In a recently published white paper on “Revisiting Pandemic Resilience”, DHL takes a step back and sheds light into what the sector has learned from the race against COVID-19 to be best prepared to handle public health emergencies in the future.
“The white paper builds on the experience of providing logistics to manage the pandemic over the last 15 months and vaccine distribution in over 120 countries. I do hope that this will help to shape our plans for pandemic management as well as vaccine distribution in India.”~R.S Subramanian, SVP and Managing Director, DHL Express India.
While highlighting the aspects that can boost India’s vaccine rollout drive as well as any future health crisis, Subramanian adds, “Better collaboration, boost for manufacturing capacity, research, production and procurement plans and expansion of local deployment capabilities are needed in the coming months. There is movement in this direction.”
The report highlights the important achievements across research and development, production, and supply chain management as well as policy that will help us get through the crisis as a global community.
The foundation of this was laid by research and development by developing a vaccine five times faster than any other vaccine in history and ramping up production in record time – quadrupling pre-COVID vaccine production capacities.
Together with logistics and supply chain, they were able to get the life-saving vaccines to patients worldwide. Although unprecedented cold chain requirements of up to -70°C had to be met, logistics were able to roll out the distribution three times faster than usual. Furthermore, multilateral action by public health and policy actors has provided a conducive framework for rapid vaccine development and deployment.
“Logistics and supply chain management play a key role in pandemic management. Keeping supply chains running and ensuring delivery for essential health supplies provided valuable lessons. We rolled out new dedicated services for the vaccine distribution at unprecedented speed. All sectors, industries, and nations must work together to successfully end the acute phase of this pandemic.”~Katja Busch, Chief Commercial Officer, DHL
Busch adds,” Forming strong partnerships and leveraging data analytics will be key. We also need to remain prepared for high patient and vaccine volumes, maintain logistics infrastructure and capacity, while planning for seasonal fluctuations by providing a stable and well-equipped platform for the years to come”.
Furthermore, the report also talks about the importance of collaboration at a time when around 10 billion vaccine doses are required globally by end of 2021 for immunisation process. At present, only four countries have achieved vaccination rates >50% and many of the remaining countries and territories have less-developed infrastructure, making the rollout more difficult.
The report said, to speed up vaccine distribution industries and nations must foster collaboration and pay special attention to building strong partnerships and a supportive data backbone. Moreover, for safe inbound supply flows, proactive transport-capacity management and sustainable return flows for packaging are needed.

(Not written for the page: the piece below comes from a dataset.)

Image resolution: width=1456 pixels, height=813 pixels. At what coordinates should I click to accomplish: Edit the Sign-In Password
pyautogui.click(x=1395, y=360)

The Report also said that locally tailored last-mile, ground distribution models should be put into place with a focus on strategic location of warehouses, the synchronization of vaccines and ancillaries flow as well as the number and location of vaccination points.
Speaking on the future planning, the report said that it is essential to identify and prevent health crises early through active partnerships, expanded global warning systems, an integrated epidemic-preventions agenda and targeted R&D investments.
It is also recommended to expand and institutionalise virus containment and countermeasures (e. g. digital contact tracing and national stockpiles) to ensure strategic preparedness and more efficient response times. To facilitate a speedy rollout of medication (i. e. diagnostics, therapeutics and vaccines), governments and industries should employ “ever-warm” manufacturing capacity, blueprint research, production, and procurement plans, as well as expand local deployment capabilities.